Now, when UI is rendered, we should provide a way to navigate from one screen to another. In general, there are two ways navigation can be approached:

  1. Via HTML links.
  2. Programmatically, i.e., dispatching the next location after some side effects, such as login/logout.

Therefore, the task is reduced to the implementation of 2 handlers:

  1. Router.Link component that handles navigation via HTML links. It should accept the application-specific route and serialize it internally into a string to dispatch the next location to a browser when a user interacts with a link.
  2. Router.push function that takes the application-specific route, serializes it, and dispatches the next location to a browser using the History API (Router.replace function can be implemented the same way if required).

I can offer two ways to solve this problem: one is more concise but with additional runtime overhead, and the other is faster performance-wise but requires an additional type. Let’s start with the former.

Using a single type for matching and navigation

If your app doesn't have a lot of links, this approach should be good to go. We already have Route.t type implemented. To dispatch it to a browser, we need to implement a toString function that would take Route.t and return a URL string that a browser expects.

Route.resrescript
let toString = route =>
  switch route {
  | Main => "/"
  | Posts => "/posts"
  | Post({slug}) => `/posts/${slug}`
  }

And this is all we need to implement the Router.Link component and the Router.push function.

• Tasks to carry out:
1 – From the navigation excerpt above, copy the passage that begins at the words "2. Programmatically, i.e., dispatching" and ends after the words "way if required).".
2 – Translate this sentence from the navigation excerpt into Spanish: "If your app doesn't have a lot of links, this approach should be good to go."

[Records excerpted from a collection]
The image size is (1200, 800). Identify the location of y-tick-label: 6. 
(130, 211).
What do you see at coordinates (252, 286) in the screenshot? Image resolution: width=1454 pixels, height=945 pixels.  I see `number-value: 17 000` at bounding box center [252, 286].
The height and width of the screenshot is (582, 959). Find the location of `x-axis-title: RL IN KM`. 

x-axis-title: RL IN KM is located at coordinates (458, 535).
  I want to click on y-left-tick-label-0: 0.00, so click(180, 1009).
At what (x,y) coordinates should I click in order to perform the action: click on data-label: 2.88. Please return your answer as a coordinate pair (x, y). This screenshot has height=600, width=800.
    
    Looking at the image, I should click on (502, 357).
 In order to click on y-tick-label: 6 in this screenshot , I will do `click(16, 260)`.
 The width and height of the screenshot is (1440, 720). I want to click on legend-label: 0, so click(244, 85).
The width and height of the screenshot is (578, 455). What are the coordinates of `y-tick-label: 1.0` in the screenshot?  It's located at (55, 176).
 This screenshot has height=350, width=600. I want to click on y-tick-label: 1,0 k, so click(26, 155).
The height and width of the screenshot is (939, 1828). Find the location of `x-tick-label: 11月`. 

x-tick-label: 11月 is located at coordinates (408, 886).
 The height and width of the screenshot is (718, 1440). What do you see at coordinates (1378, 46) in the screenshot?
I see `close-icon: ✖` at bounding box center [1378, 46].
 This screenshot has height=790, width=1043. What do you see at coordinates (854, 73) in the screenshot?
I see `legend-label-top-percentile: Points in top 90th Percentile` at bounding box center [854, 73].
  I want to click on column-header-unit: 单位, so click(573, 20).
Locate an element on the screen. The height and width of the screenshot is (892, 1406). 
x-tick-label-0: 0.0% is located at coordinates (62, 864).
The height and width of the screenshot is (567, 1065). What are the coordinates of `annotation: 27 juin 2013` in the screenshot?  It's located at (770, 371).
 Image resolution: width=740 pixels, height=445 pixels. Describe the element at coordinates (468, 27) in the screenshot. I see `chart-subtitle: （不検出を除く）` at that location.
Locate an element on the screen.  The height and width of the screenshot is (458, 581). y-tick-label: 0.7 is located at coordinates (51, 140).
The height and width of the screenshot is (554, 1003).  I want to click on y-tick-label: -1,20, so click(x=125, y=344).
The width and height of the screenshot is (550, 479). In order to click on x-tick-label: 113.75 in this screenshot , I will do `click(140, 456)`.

• Your responses:
1 –
2. Programmatically, i.e., dispatching the next location after some side effects, such as login/logout.

Therefore, the task is reduced to the implementation of 2 handlers:

  1. Router.Link component that handles navigation via HTML links. It should accept the application-specific route and serialize it internally into a string to dispatch the next location to a browser when a user interacts with a link.
  2. Router.push function that takes the application-specific route, serializes it, and dispatches the next location to a browser using the History API (Router.replace function can be implemented the same way if required).

2 – Si tu aplicación no tiene muchos enlaces, este enfoque debería funcionar bien.